Contrôle du membership
Le scénario «Singapour» valorise le règne prédominant de la techno-science. C'est en étant «branché» sur l'information pertinente et disponible qu'un membre pourra témoigner de la qualité de ses services. Malheur à ceux et à celles qui refusent ou négligent de se mettre à l'heure de la technologie prégnante et ambiante. Ils seront expulsés des rangs s'ils ne satisfont pas à ces nouvelles exigences. Cette mise en garde s'adresse plus particulièrement aux avocats de 10 à 30 ans d'expérience. « L'effectif des 10-30 ans d'ancienneté doit être rapidement sensibilisé au fait que son avenir est lié à l'acquisition de connaissances en matière de nouvelles technologies.9 »
Après avoir écarté du revers de la main le scénario du «statu quo», le Comité sur l'avenir de la profession a motivé son aversion à l'idée de contingentement traditionnel, c'est-à-dire lors de l'admission à l'École professionnelle. Le scénario «Albanie» n'est pas souhaitable parce que cette mesure serait perçue comme trop corporatiste, parce que la flexibilité et l'impact d'une telle mesure seraient douteux10.
La prise de position du Barreau repose sur des fondements fragiles parce que non démontrés, non vérifiés et non prouvés. En effet, comment peut-on présumer que les besoins de connaissances nécessaires à la pratique normale du droit ne sont pas satisfaits par les services actuellement rendus et disponibles (SOQUIJ, Illico Inc. et autres). Peut-on sérieusement prendre pour acquis que la maîtrise de la technologie a pour effet de qualifier avantageusement un avocat et que, d'autre part, un non-initié aux nouvelles technologies rend obsolète toutes les qualités résultant d'un long apprentissage à la rédaction, à la plaidoirie et à la négociation. Au fait, qu'est-ce qu'un avocat en cette fin de siècle?
SS = C (c1 + c2 + c3)
En conclusion, la stratégie «fine» du Barreau est résumée discrètement à un paragraphe de la page 104 du Rapport qui se lit comme suit:
«Enfin, certaines mesures touchant la qualification peuvent être implantées pour maintenir un haut degré de compétence, au sein de la profession et éliminer [compétition] un certain nombre de membres ne rencontrant pas ces exigences. Nous pensons ici à la formation continue obligatoire durant la carrière et des contrôles périodiques des connaissances qui, en cas d'échec, entraînent la perte du droit de pratique [contingentement]»11 Le scénario « Singapour» (S.S.) se présente comme un projet visant à instituer un système artificiel d'entropie. Le Barreau entend exercer, dans une vue d'ensemble, un contrôle (C) complet et vigilant sur la compétence (c1), la compétition (c2) et le contingentement (c3). Est-ce un scénario concocté dans l'intérêt public? Dans l'intérêt des membres?1. Claude SHANNON, co-auteur de The Mathematical Theory of Communication, 1949, élève de Norbert Wiener, fondateur de l'informatique et auteur de Cybernetics, 1948, tous deux produits du Massachussets Institute of Technology (M.I.T.).
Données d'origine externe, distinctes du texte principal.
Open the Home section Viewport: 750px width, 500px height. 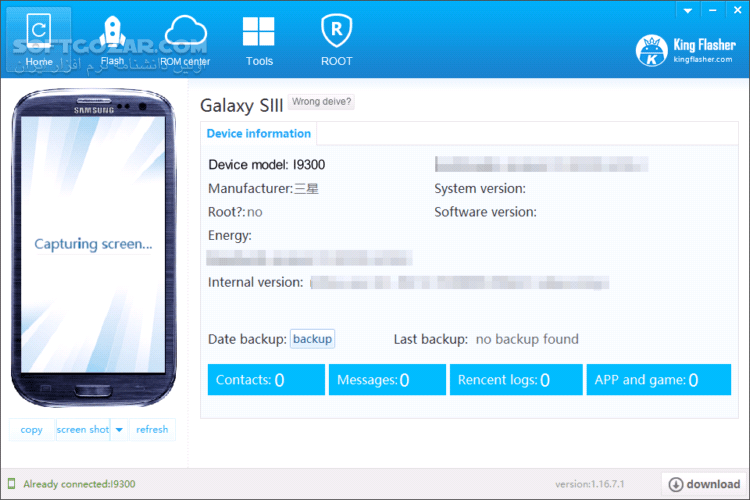39,40
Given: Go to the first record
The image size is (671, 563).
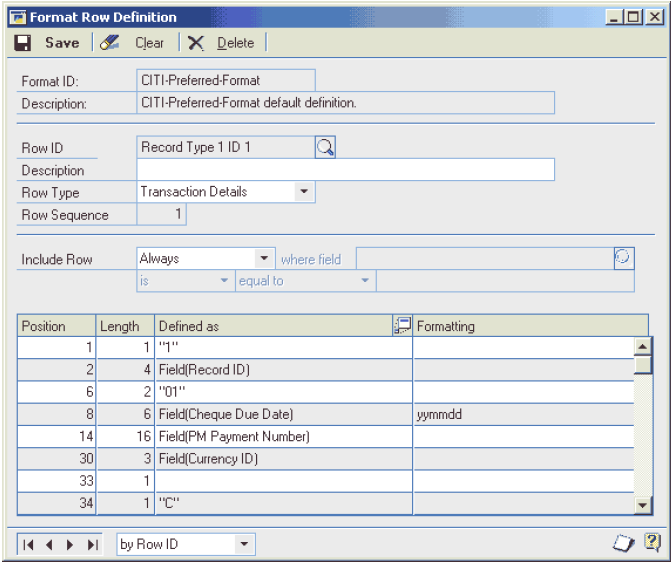Looking at the screenshot, I should click(29, 544).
2. Cité du Rapport du Comité sur l'Avenir de la Profession (C.A.P.), page 98.
3. Rapport du C.A.P., page 126.
4. Procès-verbal du Conseil Général du 21 juin 1996, Résolution no 36, pages 12-17.
5. Procès-verbal du Conseil Général du Barreau, le 26 septembre 1996, "Orientations triennales".
6. Procès-verbal du Conseil Général des 12 et 13 décembre 1996, Résolution no 59.
7. Crop-Conseil, Étude du Marché des Services Juridiques au Québec, 1993, Montréal, pages 141 ss.
8. Document disponible au Service de documentation juridique au Barreau du Québec.
9. Rapport du C.A.P., page 125.
10. Rapport du C.A.P., page 104.
11. Rapport du C.A.P., page 104. Les soulignés et les crochets sont du soussigné.